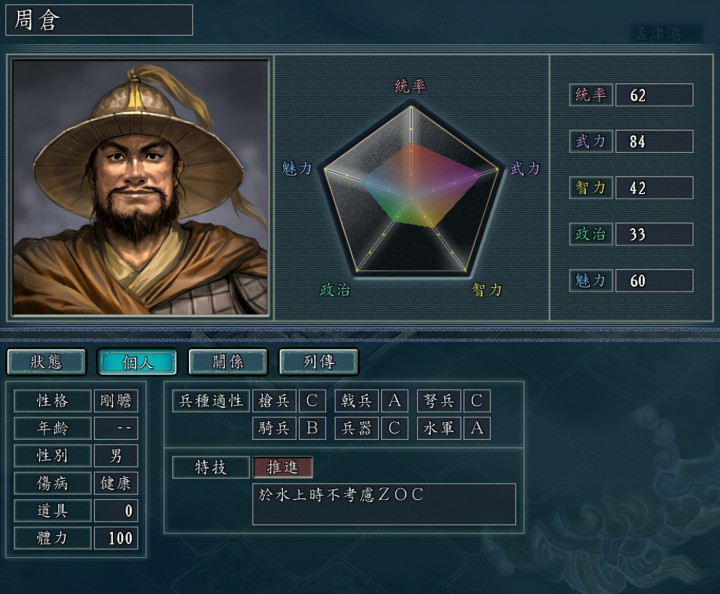Image resolution: width=720 pixels, height=594 pixels.
Task: Select the 水軍 aptitude grade A
Action: click(x=477, y=428)
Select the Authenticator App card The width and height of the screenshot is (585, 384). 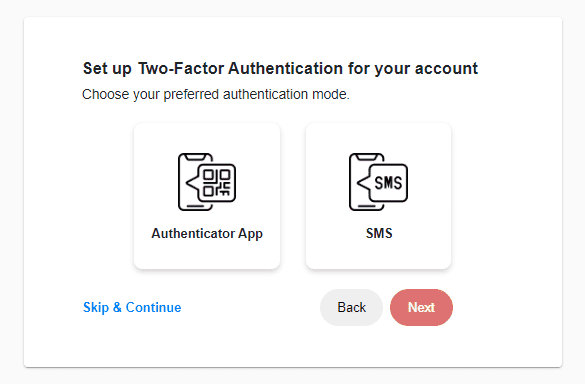207,196
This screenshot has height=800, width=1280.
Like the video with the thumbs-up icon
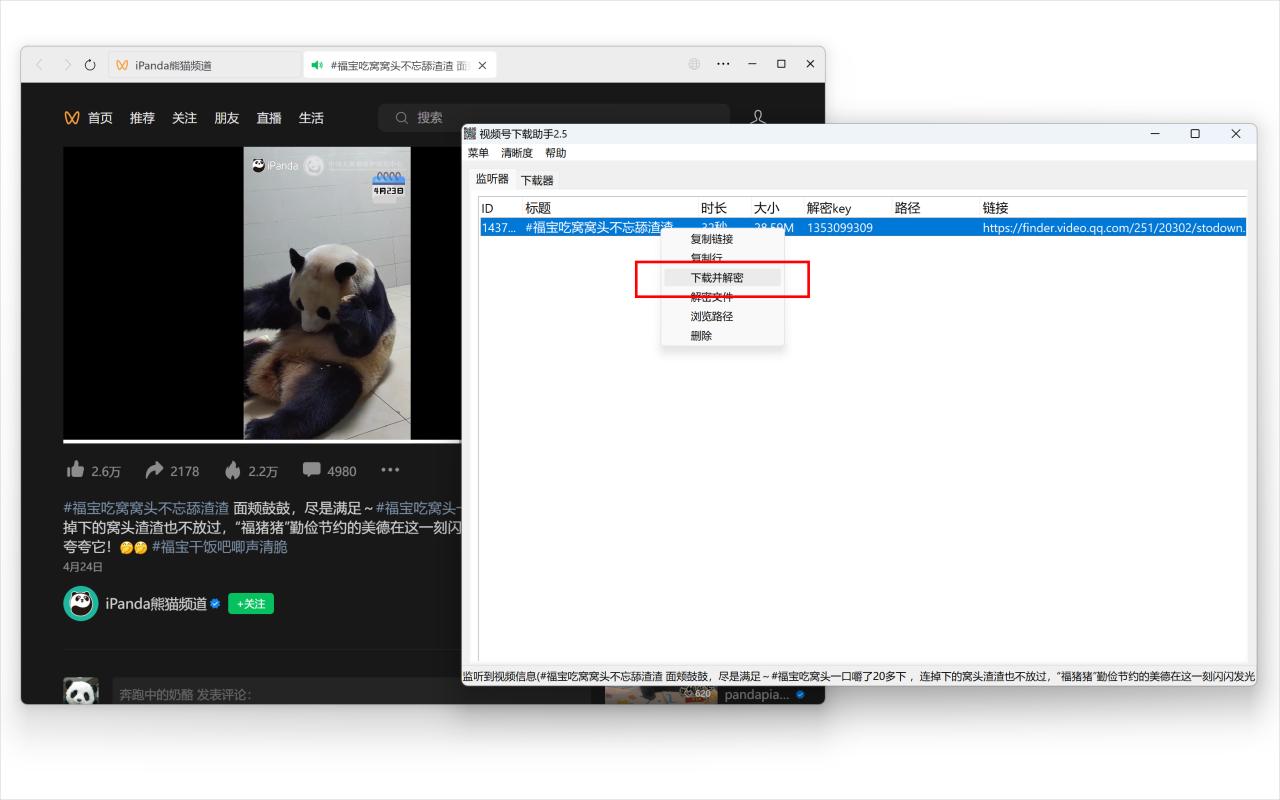(74, 470)
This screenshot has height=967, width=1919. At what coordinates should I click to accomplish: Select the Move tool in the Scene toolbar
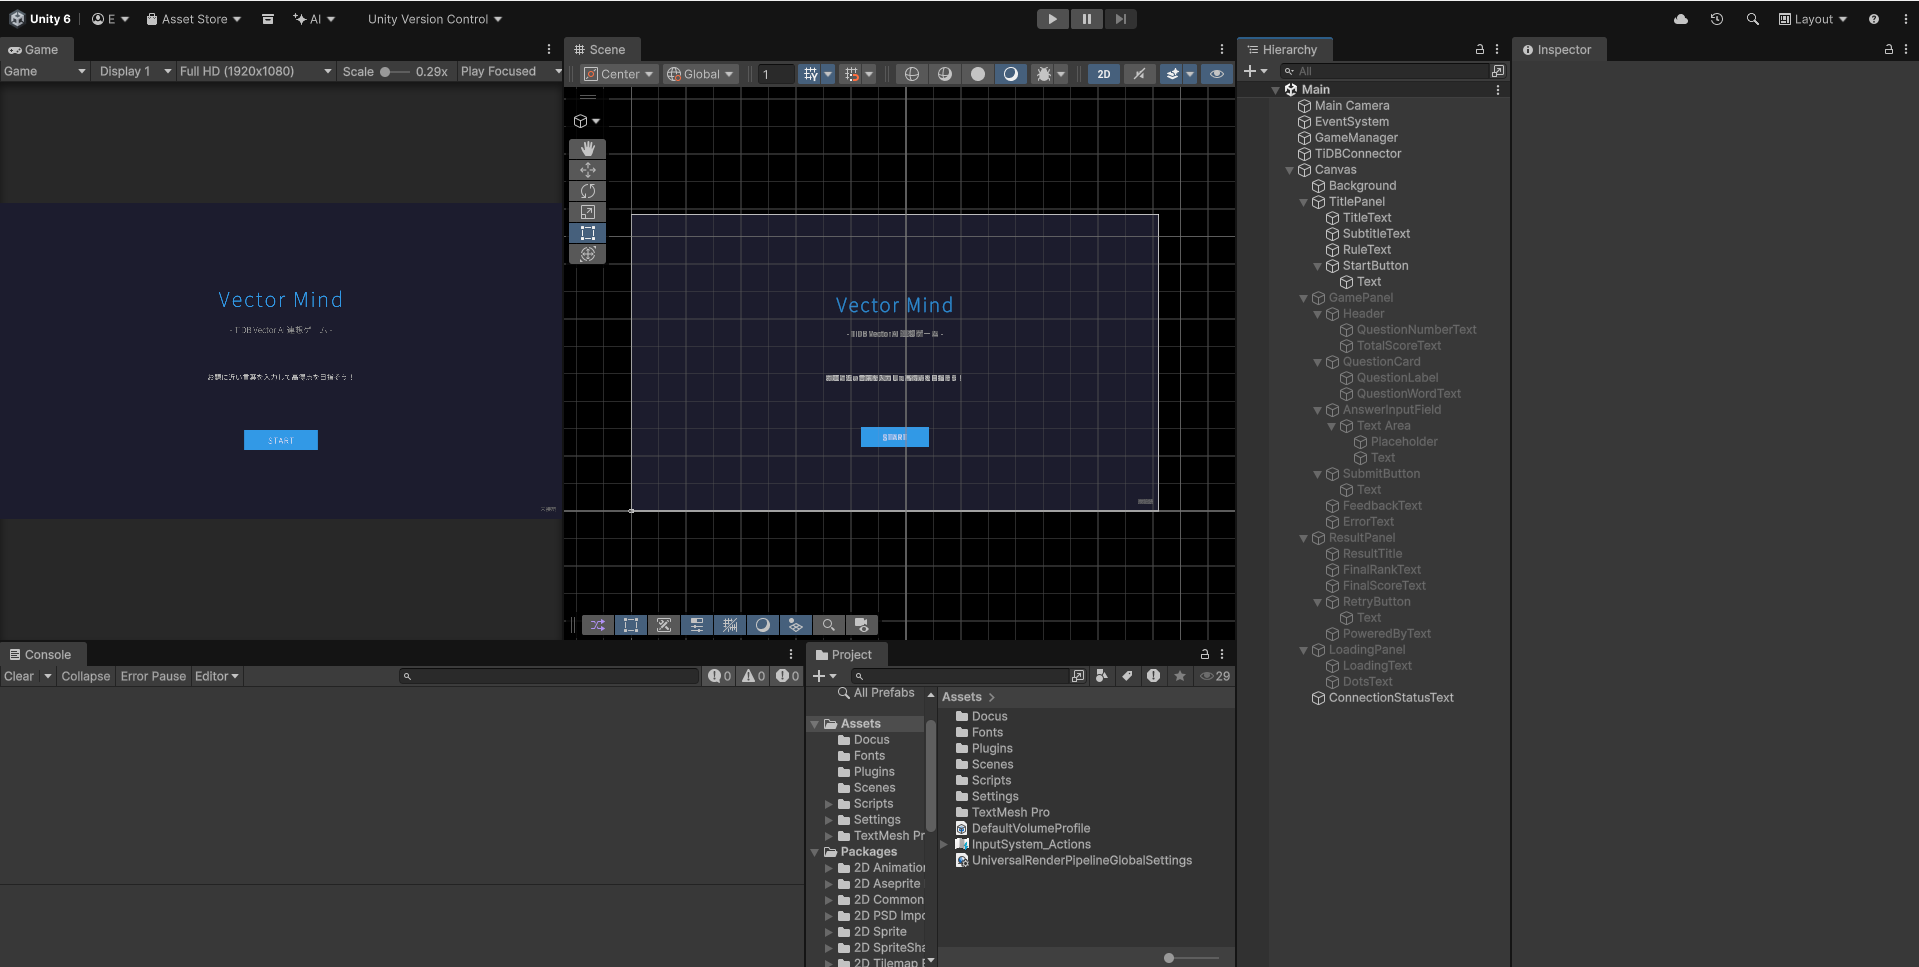tap(587, 170)
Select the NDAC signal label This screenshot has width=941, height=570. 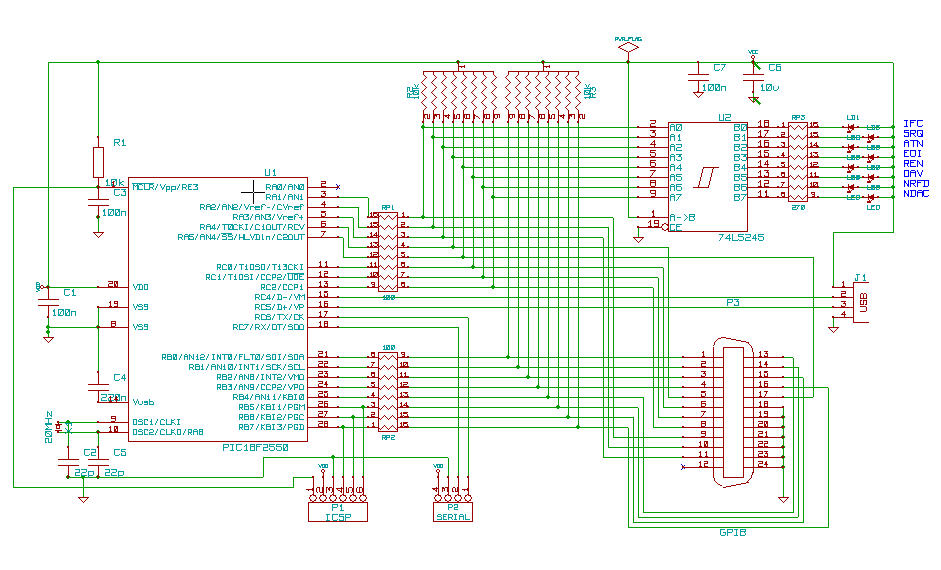(916, 194)
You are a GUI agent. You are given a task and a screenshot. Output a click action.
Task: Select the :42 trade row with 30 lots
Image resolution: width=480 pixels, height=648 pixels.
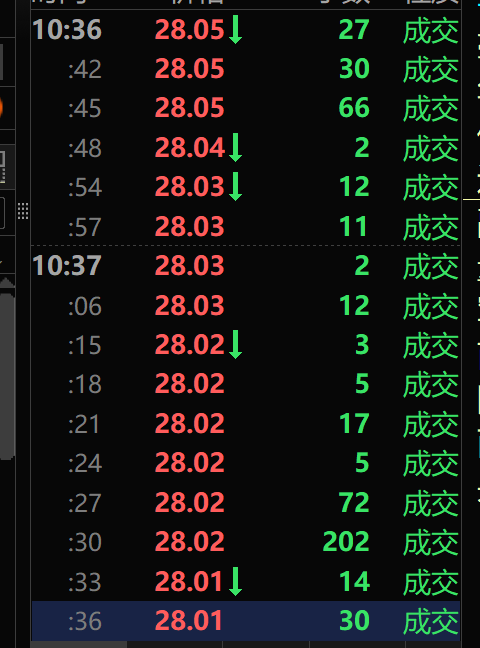click(246, 69)
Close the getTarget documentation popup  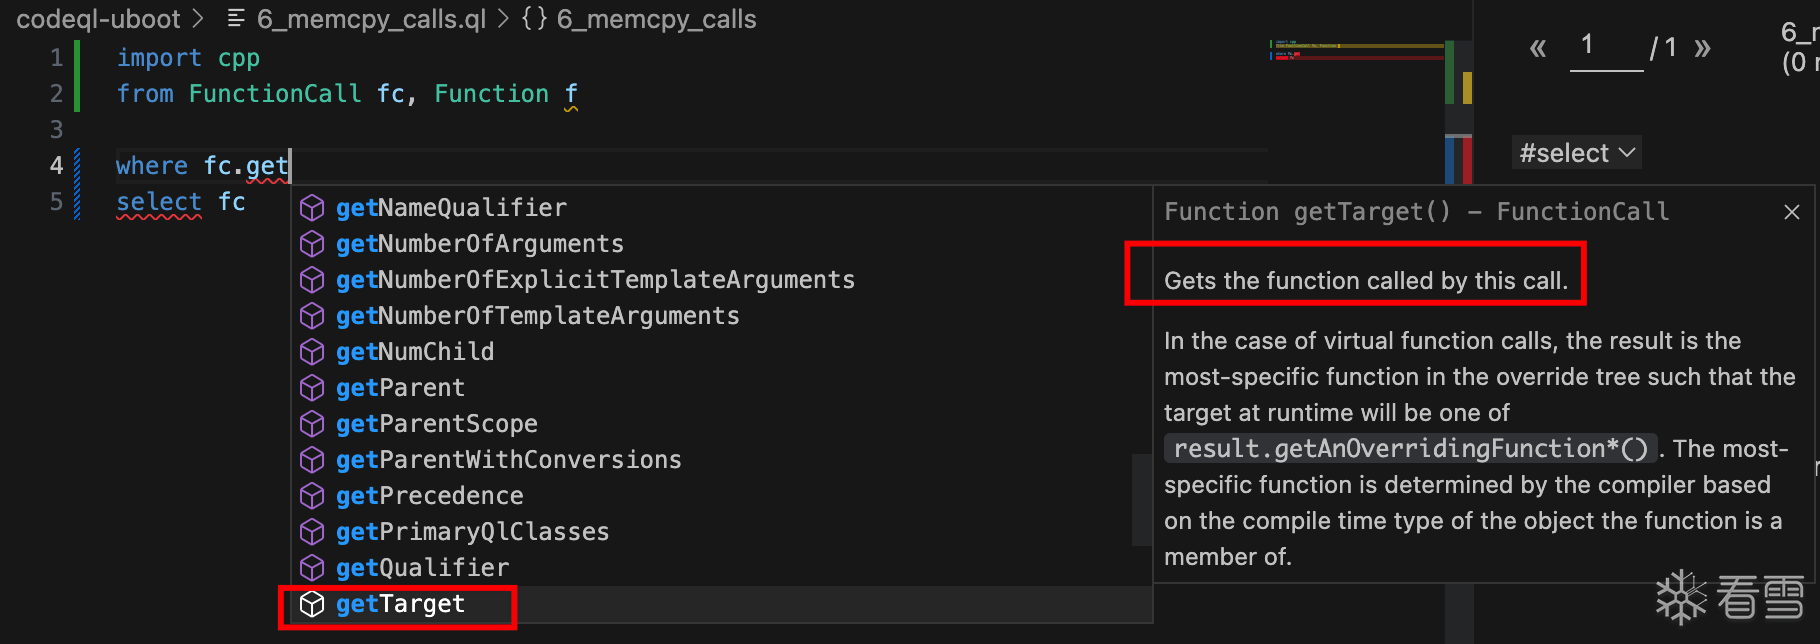pos(1791,212)
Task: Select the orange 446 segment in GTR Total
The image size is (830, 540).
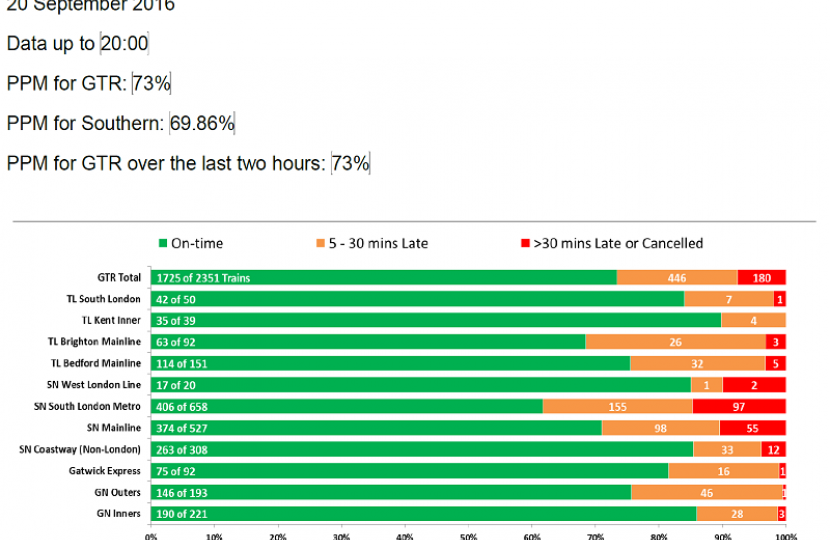Action: point(677,277)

*Goal:*
Identify each line in the records above that contains the word "with", and copy those lines in full.

*Task result:*
Like the video with the thumbs-up icon
Task: Select the :42 trade row with 30 lots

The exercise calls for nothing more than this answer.